CNN law enforcement analyst James A. Gagliano, a retired FBI supervisory special agent, tweeted that loss of lifetime medical benefits is perhaps "the most significant 'damage' to a separated FBI employee."
What is a pension?
Pensions are defined benefit retirement plans offered through an employer. They're most commonly seen for US government employees, but traditionally they have been offered for union jobs through major corporations.
In a defined benefit plan like a pension, employees pay into the plan over the course of their tenure at the employer. Their payments guarantee a payout from their employer after they retire — either monthly annuity payments or a lump sum. The amount for both of these is determined by how long they worked for a government agency and how much they earned in their position.
In a pension plan, the employer manages the investments for the contributions, and assumes the risk and responsibility of making the payments to retired employees. In recent years, the 401(k) plan replaced the pension at many employers, moving that risk and responsibility to the employees in what's called a defined contribution plan, which doesn't guarantee a given amount in its payouts.
The pension affected by McCabe's dismissal is the FERS retirement plan, which has three elements: the Basic Benefit Plan, Social Security, and the Thrift Savings Plan.
Each pay period, deductions are taken from the employee's paycheck for the Basic Benefit Plan and Social Security.
The Thrift Savings Plan is similar to a 401(k) retirement plan. Contributions are made each pay period by the government agency equal to 1% of the employee's paycheck. An employee can also make contributions to the Thrift Savings Plan, which their employer can match. It's all done on a pre-tax basis.
Post-retirement annuity payments are calculated based on length of service and "high-3" average salary, or the highest average pay earned during any three consecutive years of service.
McCabe was a member of law enforcement having worked for the FBI, so his pension plan was under the Civil Service Retirement System (CSRS). With a 20-year tenure, McCabe would have been eligible for an annual annuity payment — the aforementioned "enhanced rate" — of up to 2.5% of his "high-3" average salary.

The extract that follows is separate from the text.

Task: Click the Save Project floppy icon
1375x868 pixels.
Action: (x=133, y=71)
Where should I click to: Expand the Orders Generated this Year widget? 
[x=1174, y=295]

McCabe may be able to recover his pension
Had McCabe's "involuntary separation," or firing, happened after his 50th birthday, he would have still received an early retirement payout equal to one-sixth of 1% for each full month under age 55. Now it's unclear how much of his pension he'll receive before he turns 55, if any.
Since McCabe was short of a few days of federal work to to become eligible for his pension under early retirement, some lawmakers are offering him temporary gigs on Capitol Hill, the Washington Post reported.
According to one former official who knows about retirement rules and spoke to the Post, short-term employment should be enough to guarantee McCabe his pension.
But another former law enforcement official, Bob Ballentine, threw cold water on the suggestion on Twitter, reported Business Insider's Michal Kranz.
"Unfortunately, you cannot just hire him as a federal employee for 3 days to save his pension," Ballentine wrote. "It has to be a primary law enforcement position, or else he has to work another 10 years." Ballentine added that McCabe can file an appeal since it appears there will be no criminal charges related to the firing.